_INSTRUCTIONS FOR THE TASK_:
Every line of the listing must be repeated in the answer without alteration.
--- START ---
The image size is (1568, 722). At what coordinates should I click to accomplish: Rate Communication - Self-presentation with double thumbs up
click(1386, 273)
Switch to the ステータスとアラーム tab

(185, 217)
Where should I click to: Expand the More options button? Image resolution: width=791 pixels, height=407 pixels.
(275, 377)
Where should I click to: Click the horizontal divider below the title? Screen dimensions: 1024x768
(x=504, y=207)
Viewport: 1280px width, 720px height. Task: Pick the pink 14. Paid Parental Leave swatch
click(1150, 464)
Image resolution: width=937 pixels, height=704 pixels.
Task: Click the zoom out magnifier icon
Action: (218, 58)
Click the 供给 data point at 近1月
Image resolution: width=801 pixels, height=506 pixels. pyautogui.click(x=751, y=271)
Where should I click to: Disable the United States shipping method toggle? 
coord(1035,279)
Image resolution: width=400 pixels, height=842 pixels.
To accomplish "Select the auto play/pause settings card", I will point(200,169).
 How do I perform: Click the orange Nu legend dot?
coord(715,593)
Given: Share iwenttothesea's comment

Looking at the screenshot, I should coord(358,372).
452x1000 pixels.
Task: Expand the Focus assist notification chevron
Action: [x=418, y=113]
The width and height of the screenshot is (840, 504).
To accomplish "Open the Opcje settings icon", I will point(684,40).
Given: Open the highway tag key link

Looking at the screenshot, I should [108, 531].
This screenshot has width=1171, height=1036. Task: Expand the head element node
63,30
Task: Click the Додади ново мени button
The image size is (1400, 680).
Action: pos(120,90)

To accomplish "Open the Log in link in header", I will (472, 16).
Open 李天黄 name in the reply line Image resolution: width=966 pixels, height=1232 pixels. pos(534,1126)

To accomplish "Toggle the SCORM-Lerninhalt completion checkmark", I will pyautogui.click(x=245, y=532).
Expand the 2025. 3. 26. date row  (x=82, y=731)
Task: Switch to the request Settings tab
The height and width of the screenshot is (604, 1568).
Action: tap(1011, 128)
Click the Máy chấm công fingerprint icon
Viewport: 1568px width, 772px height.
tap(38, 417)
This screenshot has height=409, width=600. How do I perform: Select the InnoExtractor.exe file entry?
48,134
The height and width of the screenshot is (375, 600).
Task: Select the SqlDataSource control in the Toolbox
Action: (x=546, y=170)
--- END ---
_OUTPUT FOR THIS EXERCISE_:
The image size is (1568, 722). At what coordinates should I click to accomplish: Rate Communication - Self-presentation with double thumbs up
click(1386, 273)
Switch to the ステータスとアラーム tab

(185, 217)
Where should I click to: Expand the More options button? Image resolution: width=791 pixels, height=407 pixels.
(275, 377)
Where should I click to: Click the horizontal divider below the title? Screen dimensions: 1024x768
(x=504, y=207)
Viewport: 1280px width, 720px height. Task: Pick the pink 14. Paid Parental Leave swatch
click(1150, 464)
Image resolution: width=937 pixels, height=704 pixels.
Task: Click the zoom out magnifier icon
Action: (218, 58)
Click the 供给 data point at 近1月
Image resolution: width=801 pixels, height=506 pixels. pyautogui.click(x=751, y=271)
Where should I click to: Disable the United States shipping method toggle? 
coord(1035,279)
Image resolution: width=400 pixels, height=842 pixels.
To accomplish "Select the auto play/pause settings card", I will point(200,169).
 How do I perform: Click the orange Nu legend dot?
coord(715,593)
Given: Share iwenttothesea's comment

Looking at the screenshot, I should coord(358,372).
452x1000 pixels.
Task: Expand the Focus assist notification chevron
Action: [x=418, y=113]
The width and height of the screenshot is (840, 504).
To accomplish "Open the Opcje settings icon", I will point(684,40).
Given: Open the highway tag key link

Looking at the screenshot, I should [108, 531].
This screenshot has width=1171, height=1036. Task: Expand the head element node
63,30
Task: Click the Додади ново мени button
The image size is (1400, 680).
Action: pos(120,90)

To accomplish "Open the Log in link in header", I will (472, 16).
Open 李天黄 name in the reply line Image resolution: width=966 pixels, height=1232 pixels. pos(534,1126)

To accomplish "Toggle the SCORM-Lerninhalt completion checkmark", I will pyautogui.click(x=245, y=532).
Expand the 2025. 3. 26. date row  (x=82, y=731)
Task: Switch to the request Settings tab
The height and width of the screenshot is (604, 1568).
Action: tap(1011, 128)
Click the Máy chấm công fingerprint icon
Viewport: 1568px width, 772px height.
tap(38, 417)
This screenshot has height=409, width=600. How do I perform: Select the InnoExtractor.exe file entry?
48,134
The height and width of the screenshot is (375, 600).
Task: Select the SqlDataSource control in the Toolbox
Action: (x=546, y=170)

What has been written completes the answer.